Exactly repeat all the records below, omitting the images they hold.

--- Entries supplied Enclosed Below ---

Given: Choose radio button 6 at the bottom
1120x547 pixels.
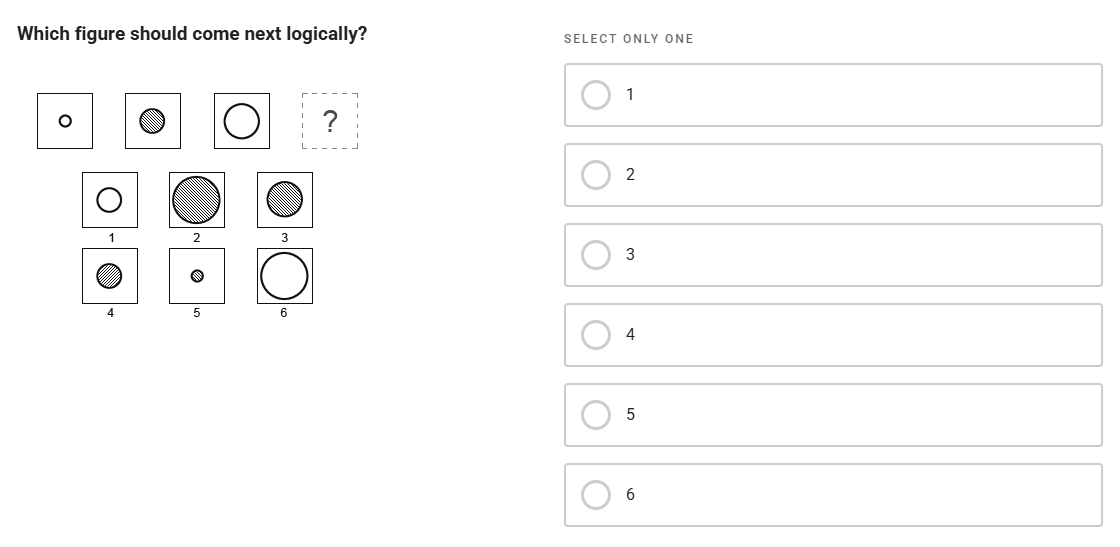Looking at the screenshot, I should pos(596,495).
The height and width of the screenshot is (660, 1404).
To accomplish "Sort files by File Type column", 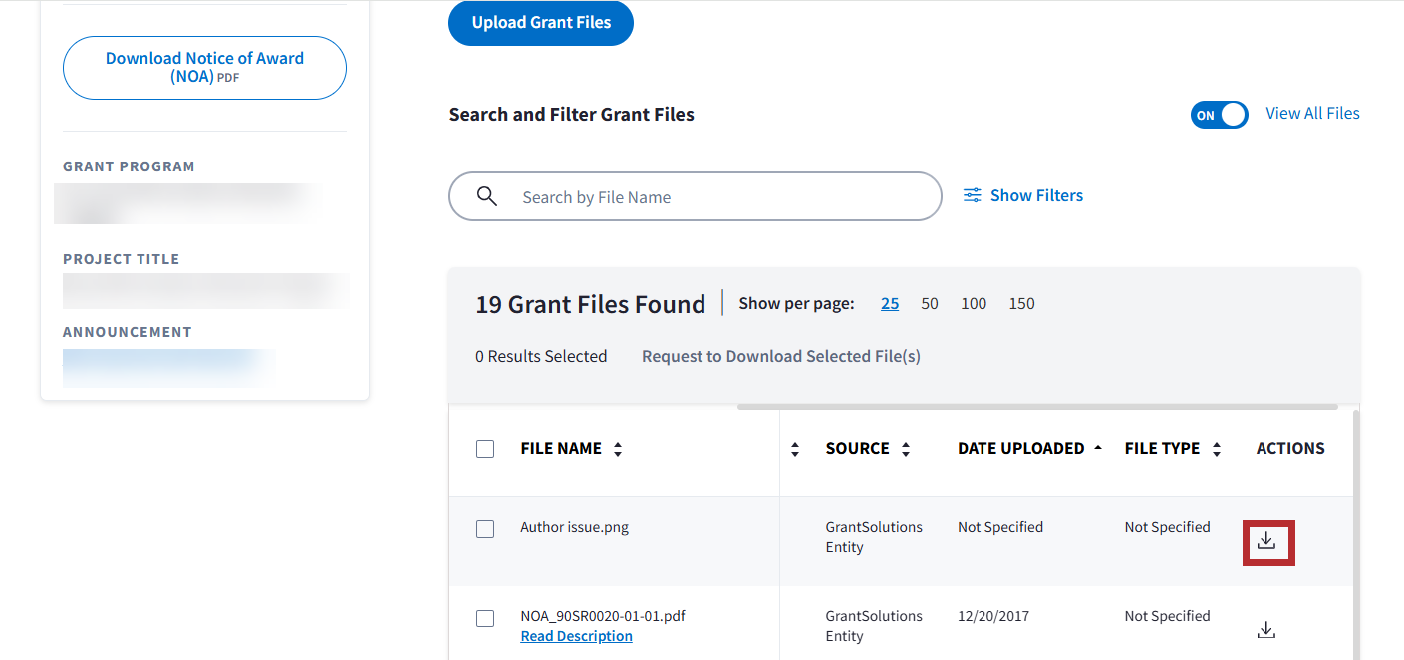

--- End of Enclosed Entries supplied ---

■ **Your solution**:
Given: Choose radio button 6 at the bottom
1120x547 pixels.
Looking at the screenshot, I should pos(596,495).
The height and width of the screenshot is (660, 1404).
To accomplish "Sort files by File Type column", 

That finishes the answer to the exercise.